Meng Zi · Meng Zi · Bab 1b

Ayat 15

(1) Rajamuda Bun dari Negeri Tin bertanya, "Negeri Tin ini hanya sebuah negeri kecil. Meski aku sudah berusaha baik-baik mengabdi kepada negara yang besar, nampaknya tidak dapat menolong. Apakah yang harus kulakukan?"

(2) Bingcu menjawab, "Pada jaman dahulu Raja Thai memerintah Negeri Pien, tetapi suku bangsa Tik menyerbunya. Ia mencoba memberikan upeti berupa kulit dan sutera, ternyata tidak dapat menolong. Kemudian ia memberi upeti berupa anjing dan kuda, ternyata juga tidak dapat menolong.
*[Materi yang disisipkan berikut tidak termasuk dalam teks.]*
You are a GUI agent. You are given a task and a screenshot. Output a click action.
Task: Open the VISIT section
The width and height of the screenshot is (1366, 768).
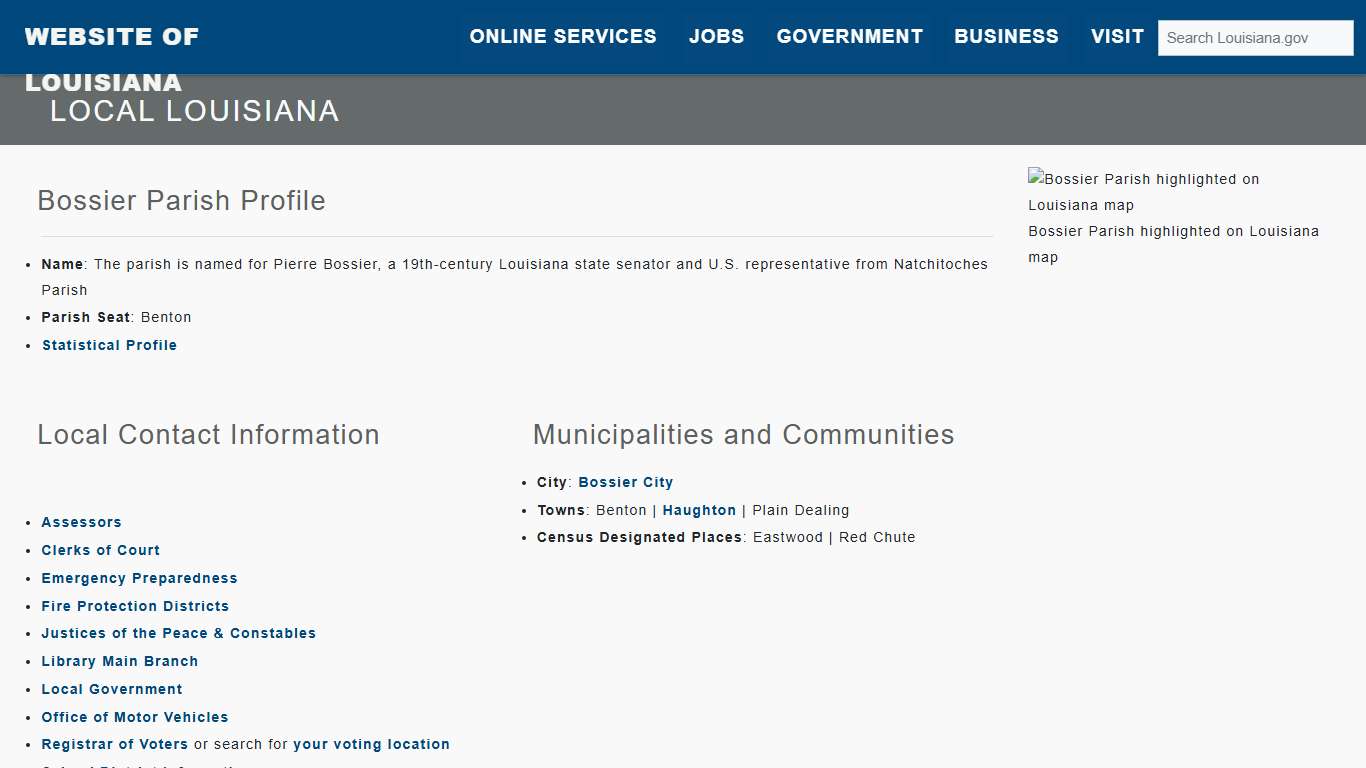pyautogui.click(x=1117, y=36)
Selanjutnya ia memberi upeti mutiara dan batu giok, tetapi inipun tidak dapat menolong. Maka dikumpulkannyalah para tua-tua rakyat dan bertitah, 'Sudah terang yang diinginkan orang-orang Tik ialah tanahku.' Pernah kudengar, bahwa seorang Kuncu itu tidak mau demi sekedar dapat memelihara beberapa orang, tetapi membahayakan orang lain. Maka janganlah tuan-tuan bersedih karena tiada raja yang memerintahmu. Aku akan pergi dari sini.' Maka pergilah ia meninggalkan Negeri Pien melewati Pegunungan Liang dan mendirikan kota baru di kaki Gunung Ki. Orang-orang Negeri Pien saling berkata, 'Sungguh ia seorang yang berperi Cinta Kasih! Jangan sampai ia hilang!' Maka berbondong-bondonglah mereka mengikuti, sebagai orang tergesa-gesa ke pasar."
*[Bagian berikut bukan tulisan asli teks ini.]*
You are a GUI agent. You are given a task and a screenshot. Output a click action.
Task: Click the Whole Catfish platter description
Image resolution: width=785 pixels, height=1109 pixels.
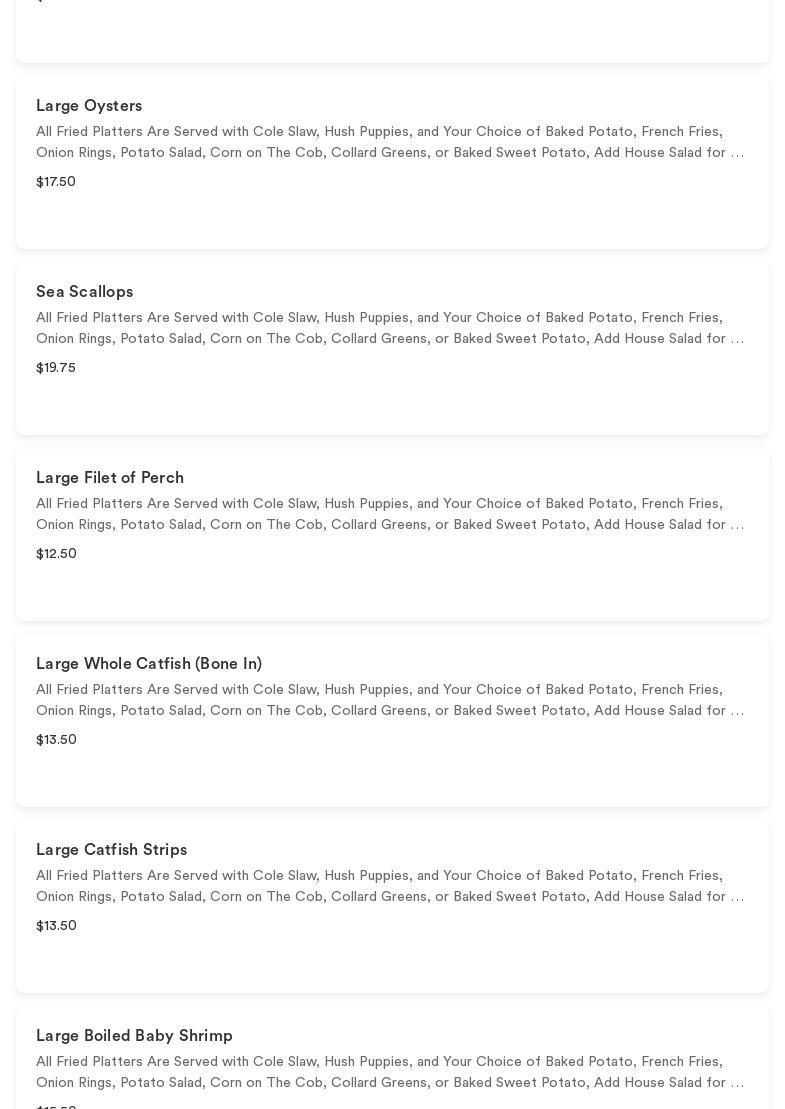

(3) "Sebaliknya ada pula kata-kata, 'Tanah air harus dijaga dari generasi ke generasi, tidak boleh ditinggalkan sekedar pertimbangan pribadi. Bersiaplah untuk mati, tetapi jangan pergi.' "

(4) "Maka terserah kepada baginda untuk memilih satu diantara dua ini."